In Bean Sprouts LLC v. LifeCycle Construction Servs. LLC, No. 001268-CV-2021 (Pa. Super. Feb. 17, 2022), a construction and excavating company (“Subcontractor”) from in East Stroudsburg, Pennsylvania entered into various subcontracts with Life Cycle (“Contractor), a contractor with its principal place of business in Fredericksburg, Virginia., for work on five different out-of-state projects, including a convention center at Fort Rucker, Alabama, and a recreational vehicle park at Fort Irwin, California.  When a dispute arose concerning invoice procedures under the contracts for the Alabama and California projects, Contractor withheld payment, and Subcontractor sued Contractor in Pennsylvania.

Contractor filed Preliminary Objections raising lack of personal jurisdiction, and emphasized that Contractor does not have physical office space and is not incorporated or registered to do business in Pennsylvania; Contractor’s members, managers, and officers live and work in Virginia; Contractor does not target any residents of Pennsylvania for any work; aside from general nationwide subcontractor online solicitation, Contractor does not engage in any advertising targeted to Pennsylvania residents; Contractor sought subcontracting bids from numerous different companies; the contracts were electronically signed; no employees traveled to Pennsylvania to negotiate or execute the contracts; and no in-person meetings between the parties took place in Pennsylvania.

The trial court granted Contractor’s Preliminary Objections for lack of personal jurisdiction, and Subcontractor appealed, arguing that Contractor solicited, and then selected, Subcontractor, and engaged in continuous, systematic contacts with Pennsylvania over the course of its long-term and ongoing contractual relationships with Subcontractor.

The Superior Court affirmed the trial court’s decision to grant the Preliminary Objections, and ruled that three requirements under Pennsylvania law must be met for a forum to exercise specific jurisdiction over an out-of-state defendant:

  1. Did the plaintiff’s cause of action arise out of or relate to the out-of-state defendant’s forum-related contacts?
  2. Did the defendant purposely direct its activities, particularly as they relate to the plaintiff’s cause of action, toward the forum state or did the defendant purposely avail itself of the privilege of conducting activities therein?
  3. Would the exercise of personal jurisdiction over the nonresident defendant in the forum state satisfy the requirement that it be reasonable and fair?

Focusing primarily upon the first two factors, examining all the facts listed above, the Superior Court concluded that Contractor sending a request for a bid to Subcontractor’s Pennsylvania address and communicating about the contracts while Subcontractor was in Pennsylvania did not represent a purposeful contact with the state.

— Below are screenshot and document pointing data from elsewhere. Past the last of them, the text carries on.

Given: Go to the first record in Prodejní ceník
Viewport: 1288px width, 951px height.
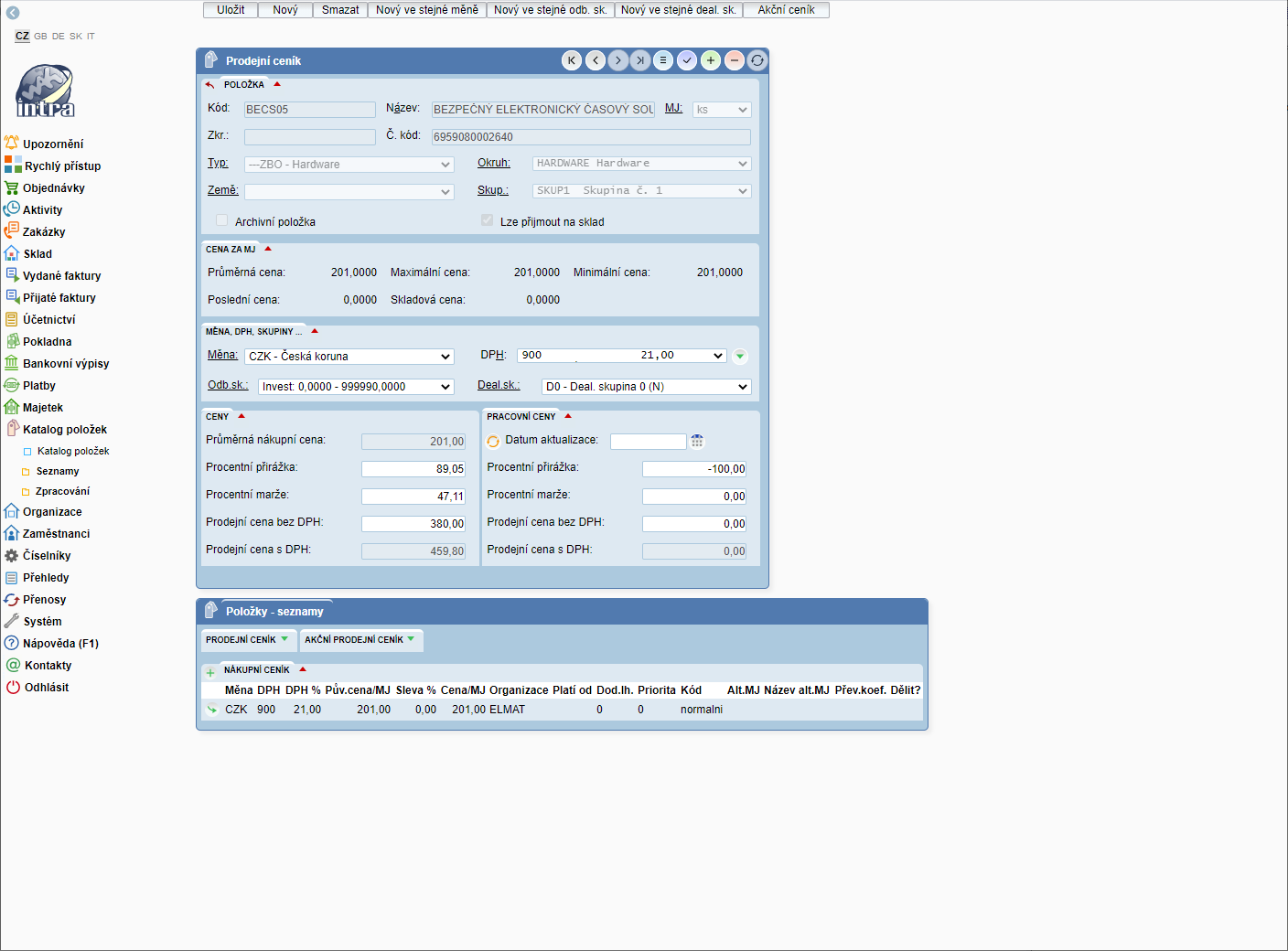Looking at the screenshot, I should tap(572, 60).
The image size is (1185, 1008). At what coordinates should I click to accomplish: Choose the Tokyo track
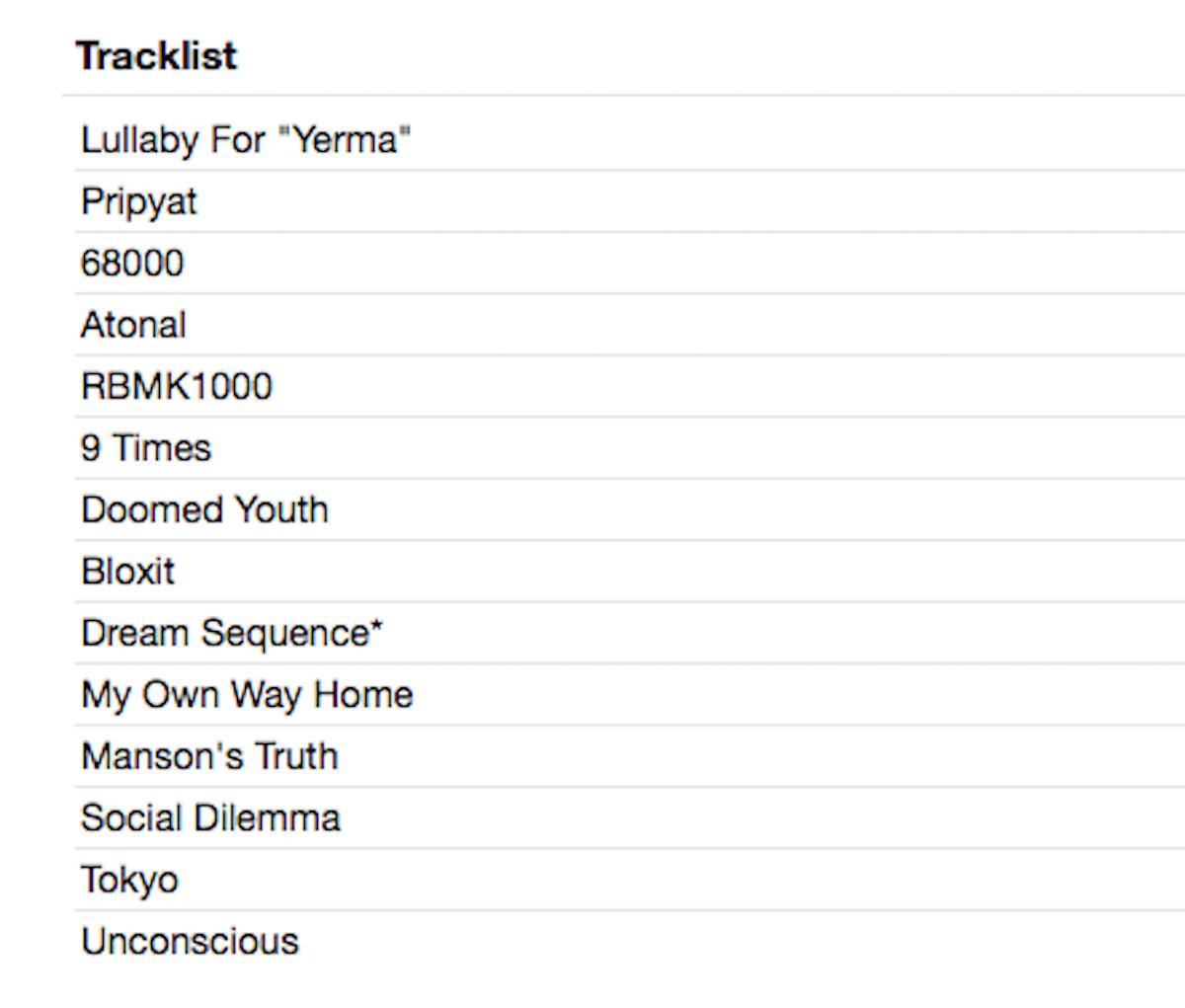click(129, 880)
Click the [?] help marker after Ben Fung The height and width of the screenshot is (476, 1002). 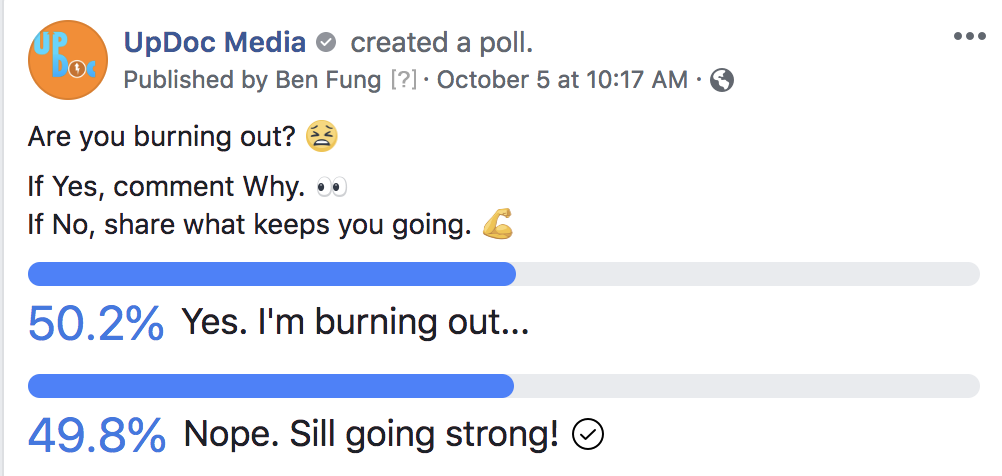coord(402,80)
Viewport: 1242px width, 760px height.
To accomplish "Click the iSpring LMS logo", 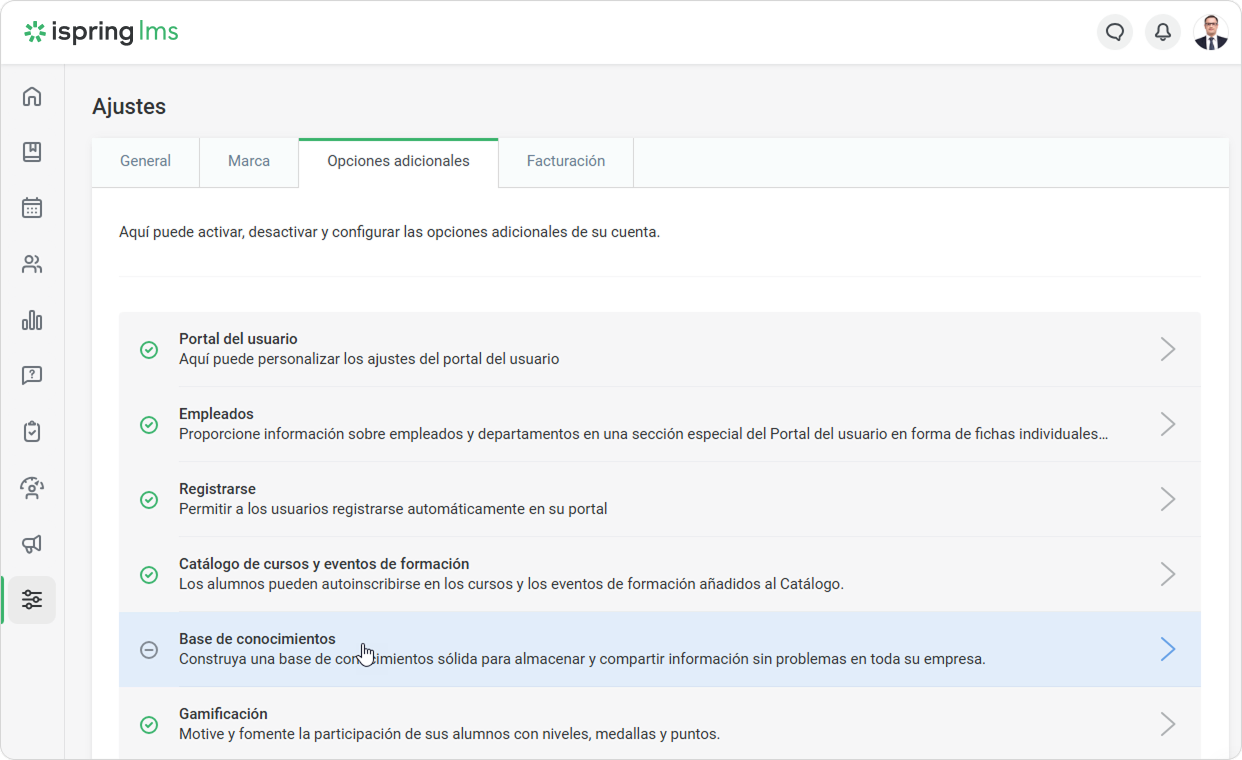I will pos(102,32).
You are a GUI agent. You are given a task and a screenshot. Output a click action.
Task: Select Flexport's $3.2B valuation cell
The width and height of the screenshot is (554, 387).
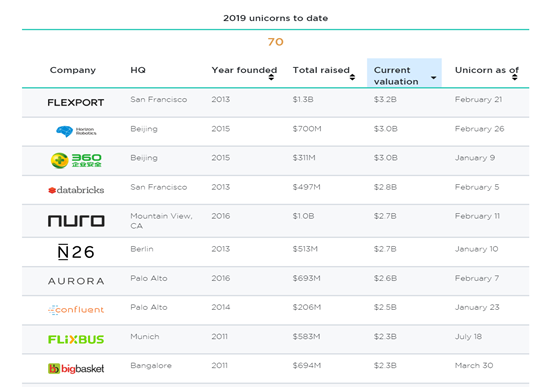[x=385, y=99]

Relying upon the U.S. Supreme Court’s decision in Walden v. Fiore, 571 U.S. 277 (2014), the Superior Court stressed that Bean Sprouts cannot be the only link between LifeCycle and Pennsylvania.  Instead, a court must focus on “whether [Contractor’s] actions are sufficient to establish that it intentionally relied on the machinery of Pennsylvania justice in some fashion.”  This principle is why the court was not persuaded by the fact that Subcontractor suffered its injury in Pennsylvania.  The fact is relevant, but only so far as it can establish that Contractor’s actions connected it to Pennsylvania.  The only connection the trial court found was that Contractor mailed payment to Subcontractor’s Pennsylvania address—which the Court ruled did not clearly establish purposefully availing oneself to Pennsylvania as a forum.

The decision serves as a reminder to construction companies working on out-of-state projects with out-of-state parties that, even on projects where some incidental labor occurs in Pennsylvania, if the crux of the contractual duties occurred in other states, a complaint can be thrown out for lack of personal jurisdiction.  If you want to be sure that you can sue for breach of contract in Pennsylvania, you should negotiate a venue provision and choice of law provision into the contract.